Items from a dataset
········
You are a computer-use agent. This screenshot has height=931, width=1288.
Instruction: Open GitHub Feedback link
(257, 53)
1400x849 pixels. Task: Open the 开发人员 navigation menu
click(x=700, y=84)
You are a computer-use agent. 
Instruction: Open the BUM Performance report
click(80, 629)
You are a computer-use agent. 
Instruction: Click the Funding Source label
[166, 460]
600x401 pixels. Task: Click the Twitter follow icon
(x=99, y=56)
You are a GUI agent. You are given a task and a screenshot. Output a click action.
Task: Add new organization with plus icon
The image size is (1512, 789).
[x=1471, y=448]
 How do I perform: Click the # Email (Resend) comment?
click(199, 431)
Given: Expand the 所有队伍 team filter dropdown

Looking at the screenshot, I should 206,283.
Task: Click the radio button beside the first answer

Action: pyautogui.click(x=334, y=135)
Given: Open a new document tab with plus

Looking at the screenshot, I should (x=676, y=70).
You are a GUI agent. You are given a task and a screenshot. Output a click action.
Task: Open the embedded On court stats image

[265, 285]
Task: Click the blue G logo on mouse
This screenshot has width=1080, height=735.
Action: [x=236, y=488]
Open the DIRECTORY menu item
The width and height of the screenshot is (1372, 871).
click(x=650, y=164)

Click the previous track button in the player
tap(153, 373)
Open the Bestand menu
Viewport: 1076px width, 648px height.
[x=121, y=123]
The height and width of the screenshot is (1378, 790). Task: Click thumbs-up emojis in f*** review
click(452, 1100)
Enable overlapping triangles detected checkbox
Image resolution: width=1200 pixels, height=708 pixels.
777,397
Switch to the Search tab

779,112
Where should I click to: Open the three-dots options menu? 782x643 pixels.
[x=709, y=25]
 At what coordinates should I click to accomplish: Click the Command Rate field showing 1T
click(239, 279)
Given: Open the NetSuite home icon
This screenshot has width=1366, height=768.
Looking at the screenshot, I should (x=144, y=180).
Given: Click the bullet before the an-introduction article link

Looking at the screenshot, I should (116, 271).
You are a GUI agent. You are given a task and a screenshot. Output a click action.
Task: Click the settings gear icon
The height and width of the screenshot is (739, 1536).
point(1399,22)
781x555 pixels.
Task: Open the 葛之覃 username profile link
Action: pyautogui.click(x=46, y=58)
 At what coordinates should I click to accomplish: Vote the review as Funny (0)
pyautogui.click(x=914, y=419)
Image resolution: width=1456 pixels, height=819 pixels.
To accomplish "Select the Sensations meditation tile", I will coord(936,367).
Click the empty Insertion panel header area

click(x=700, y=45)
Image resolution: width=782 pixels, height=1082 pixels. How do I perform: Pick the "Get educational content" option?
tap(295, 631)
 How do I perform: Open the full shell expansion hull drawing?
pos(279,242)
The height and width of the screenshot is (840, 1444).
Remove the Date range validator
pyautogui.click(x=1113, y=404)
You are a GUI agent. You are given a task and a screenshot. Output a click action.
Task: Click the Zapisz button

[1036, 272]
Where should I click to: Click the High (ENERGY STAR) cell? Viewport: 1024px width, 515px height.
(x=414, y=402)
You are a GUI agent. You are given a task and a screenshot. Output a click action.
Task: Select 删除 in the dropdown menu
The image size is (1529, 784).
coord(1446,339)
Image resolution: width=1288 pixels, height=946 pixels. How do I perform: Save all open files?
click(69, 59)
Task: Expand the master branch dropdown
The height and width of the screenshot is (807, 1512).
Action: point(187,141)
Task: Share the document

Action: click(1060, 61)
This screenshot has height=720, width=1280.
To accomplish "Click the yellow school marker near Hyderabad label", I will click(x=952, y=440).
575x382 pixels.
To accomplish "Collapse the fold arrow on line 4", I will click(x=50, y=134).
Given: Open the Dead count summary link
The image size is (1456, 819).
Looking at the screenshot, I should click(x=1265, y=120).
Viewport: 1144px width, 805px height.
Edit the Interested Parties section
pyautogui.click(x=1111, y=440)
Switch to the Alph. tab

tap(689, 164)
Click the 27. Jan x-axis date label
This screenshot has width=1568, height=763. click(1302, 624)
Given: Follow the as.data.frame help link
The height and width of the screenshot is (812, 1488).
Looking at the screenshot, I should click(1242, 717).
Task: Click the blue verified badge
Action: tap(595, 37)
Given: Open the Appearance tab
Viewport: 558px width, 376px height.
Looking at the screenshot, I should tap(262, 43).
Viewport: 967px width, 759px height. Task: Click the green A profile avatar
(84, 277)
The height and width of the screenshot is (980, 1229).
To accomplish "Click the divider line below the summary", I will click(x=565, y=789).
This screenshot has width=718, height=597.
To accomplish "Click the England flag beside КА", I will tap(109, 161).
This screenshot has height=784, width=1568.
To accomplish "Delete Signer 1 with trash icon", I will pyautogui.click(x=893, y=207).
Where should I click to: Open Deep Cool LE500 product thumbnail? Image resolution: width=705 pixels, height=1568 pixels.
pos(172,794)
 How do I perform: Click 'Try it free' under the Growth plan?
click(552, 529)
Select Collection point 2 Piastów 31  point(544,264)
········
### EXERCISE INSTRUCTIONS
Reproduce the records above, swapping every "computer-use agent" for "desktop automation assistant" and leaving everything else unchanged.

### THE RESPONSE
You are a desktop automation assistant. This screenshot has height=931, width=1288.
Instruction: Open GitHub Feedback link
(257, 53)
1400x849 pixels. Task: Open the 开发人员 navigation menu
click(x=700, y=84)
You are a desktop automation assistant. 
Instruction: Open the BUM Performance report
click(80, 629)
You are a desktop automation assistant. 
Instruction: Click the Funding Source label
[166, 460]
600x401 pixels. Task: Click the Twitter follow icon
(x=99, y=56)
You are a GUI agent. You are given a task and a screenshot. Output a click action.
Task: Add new organization with plus icon
The image size is (1512, 789).
[x=1471, y=448]
 How do I perform: Click the # Email (Resend) comment?
click(199, 431)
Given: Expand the 所有队伍 team filter dropdown

Looking at the screenshot, I should 206,283.
Task: Click the radio button beside the first answer

Action: pyautogui.click(x=334, y=135)
Given: Open a new document tab with plus

Looking at the screenshot, I should (x=676, y=70).
You are a GUI agent. You are given a task and a screenshot. Output a click action.
Task: Open the embedded On court stats image

[265, 285]
Task: Click the blue G logo on mouse
This screenshot has width=1080, height=735.
Action: [x=236, y=488]
Open the DIRECTORY menu item
The width and height of the screenshot is (1372, 871).
click(x=650, y=164)

Click the previous track button in the player
tap(153, 373)
Open the Bestand menu
Viewport: 1076px width, 648px height.
[x=121, y=123]
The height and width of the screenshot is (1378, 790). Task: Click thumbs-up emojis in f*** review
click(452, 1100)
Enable overlapping triangles detected checkbox
Image resolution: width=1200 pixels, height=708 pixels.
777,397
Switch to the Search tab

779,112
Where should I click to: Open the three-dots options menu? 782x643 pixels.
[x=709, y=25]
 At what coordinates should I click to accomplish: Click the Command Rate field showing 1T
click(239, 279)
Given: Open the NetSuite home icon
This screenshot has width=1366, height=768.
Looking at the screenshot, I should (x=144, y=180).
Given: Click the bullet before the an-introduction article link

Looking at the screenshot, I should (116, 271).
You are a GUI agent. You are given a task and a screenshot. Output a click action.
Task: Click the settings gear icon
The height and width of the screenshot is (739, 1536).
point(1399,22)
781x555 pixels.
Task: Open the 葛之覃 username profile link
Action: pyautogui.click(x=46, y=58)
 At what coordinates should I click to accomplish: Vote the review as Funny (0)
pyautogui.click(x=914, y=419)
Image resolution: width=1456 pixels, height=819 pixels.
To accomplish "Select the Sensations meditation tile", I will coord(936,367).
Click the empty Insertion panel header area

click(x=700, y=45)
Image resolution: width=782 pixels, height=1082 pixels. How do I perform: Pick the "Get educational content" option?
tap(295, 631)
 How do I perform: Open the full shell expansion hull drawing?
pos(279,242)
The height and width of the screenshot is (840, 1444).
Remove the Date range validator
pyautogui.click(x=1113, y=404)
You are a GUI agent. You are given a task and a screenshot. Output a click action.
Task: Click the Zapisz button

[1036, 272]
Where should I click to: Click the High (ENERGY STAR) cell? Viewport: 1024px width, 515px height.
(x=414, y=402)
You are a GUI agent. You are given a task and a screenshot. Output a click action.
Task: Select 删除 in the dropdown menu
The image size is (1529, 784).
coord(1446,339)
Image resolution: width=1288 pixels, height=946 pixels. How do I perform: Save all open files?
click(69, 59)
Task: Expand the master branch dropdown
The height and width of the screenshot is (807, 1512).
Action: point(187,141)
Task: Share the document

Action: click(1060, 61)
This screenshot has height=720, width=1280.
To accomplish "Click the yellow school marker near Hyderabad label", I will click(x=952, y=440).
575x382 pixels.
To accomplish "Collapse the fold arrow on line 4", I will click(x=50, y=134).
Given: Open the Dead count summary link
The image size is (1456, 819).
Looking at the screenshot, I should click(x=1265, y=120).
Viewport: 1144px width, 805px height.
Edit the Interested Parties section
pyautogui.click(x=1111, y=440)
Switch to the Alph. tab

tap(689, 164)
Click the 27. Jan x-axis date label
This screenshot has width=1568, height=763. click(1302, 624)
Given: Follow the as.data.frame help link
The height and width of the screenshot is (812, 1488).
Looking at the screenshot, I should click(1242, 717).
Task: Click the blue verified badge
Action: tap(595, 37)
Given: Open the Appearance tab
Viewport: 558px width, 376px height.
Looking at the screenshot, I should tap(262, 43).
Viewport: 967px width, 759px height. Task: Click the green A profile avatar
(84, 277)
The height and width of the screenshot is (980, 1229).
To accomplish "Click the divider line below the summary", I will click(x=565, y=789).
This screenshot has width=718, height=597.
To accomplish "Click the England flag beside КА", I will tap(109, 161).
This screenshot has height=784, width=1568.
To accomplish "Delete Signer 1 with trash icon", I will pyautogui.click(x=893, y=207).
Where should I click to: Open Deep Cool LE500 product thumbnail? Image resolution: width=705 pixels, height=1568 pixels.
pos(172,794)
 How do I perform: Click 'Try it free' under the Growth plan?
click(552, 529)
Select Collection point 2 Piastów 31  point(544,264)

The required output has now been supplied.